With respect to expenses likely to be incurred by any CPB or CPXP member in the execution of openEHR work, and not covered by their employer, requests must be made to the CPB prior to any expenditure. The CPB does not guarantee to cover expenses, but will consider requests.

12        Professional Conduct

CPB members are required to respect the openEHR Code of Conduct.

In order for the CPB development and decision-making processes to run efficiently, and to provide an enjoyable experience for participants, contributions should follow the following guidelines:

a)       contributions to discussions and debates should be based on considerations (e.g. technical, clinical) relevant to the matter at hand;

b)       debates (online and face to face) should be conducted in a professional and scientific manner, with a willingness to follow the governance principles stated here, and in cases of dispute, to accept consensus, votes, and the outcome of any arbitration.

In the event of a member's participation causing problems, the matter should be referred to in the first instance to the chair of the Clinical Program Board, and if necessary, an extraordinary meeting or meetings called for the purpose of arbitration. Arbitration will proceed with the Clinical Program Board. If an agreement cannot be reached this way, the matter will be referred to the openEHR International Board.

13        Evolution of these Terms of Reference

The governance structures and procedures described above will inevitably need to change over time. The process for proposing and executing changes is as follows:

a)       A change can be proposed by anyone within the Clinical Program, or by the openEHR International board. This request should include a statement of the problem being experienced with the current governance.

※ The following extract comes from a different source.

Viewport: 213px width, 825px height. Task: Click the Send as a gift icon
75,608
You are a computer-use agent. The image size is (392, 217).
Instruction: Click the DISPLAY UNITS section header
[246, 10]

b)       Requests for change are welcome from the wider community, but need to be advocated for by an existing CPB member;

c)        The CPB co-chairs undertake to refine the request into a specific change in the rules that addresses the problem.

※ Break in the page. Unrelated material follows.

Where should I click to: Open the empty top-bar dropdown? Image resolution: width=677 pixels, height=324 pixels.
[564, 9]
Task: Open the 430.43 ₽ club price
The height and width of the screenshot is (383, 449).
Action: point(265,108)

d)       This is then published within the CPB for review for a stated period, e.g. 28 days.

e)       Further refinement may be carried out on the back of the review.

f)        When no further modifications are proposed, the CPB holds a vote to accept the modified version of the governance document; this must pass by a super-majority;

g)       A final detailed proposal is presented to the openEHR INTERNATIONAL board by the CPB co-chairs.

h)       The openEHR International Board will notify its acceptance or otherwise within a period of 2 weeks;

i)         If accepted, the change is publicly notified to take effect on a certain date, at which time the governance provisions in these Terms of Reference are modified accordingly;

j)         If not accepted, an explanation is provided as a basis for further adjustments by the CPB, after which the new version may be re-submitted.

The openEHR International Board can unilaterally request a change to these Terms of Reference, usually in order to ensure alignment of governance provisions of the Program with the organisation as a whole. Such changes may be made and accepted without undertaking the review process described above.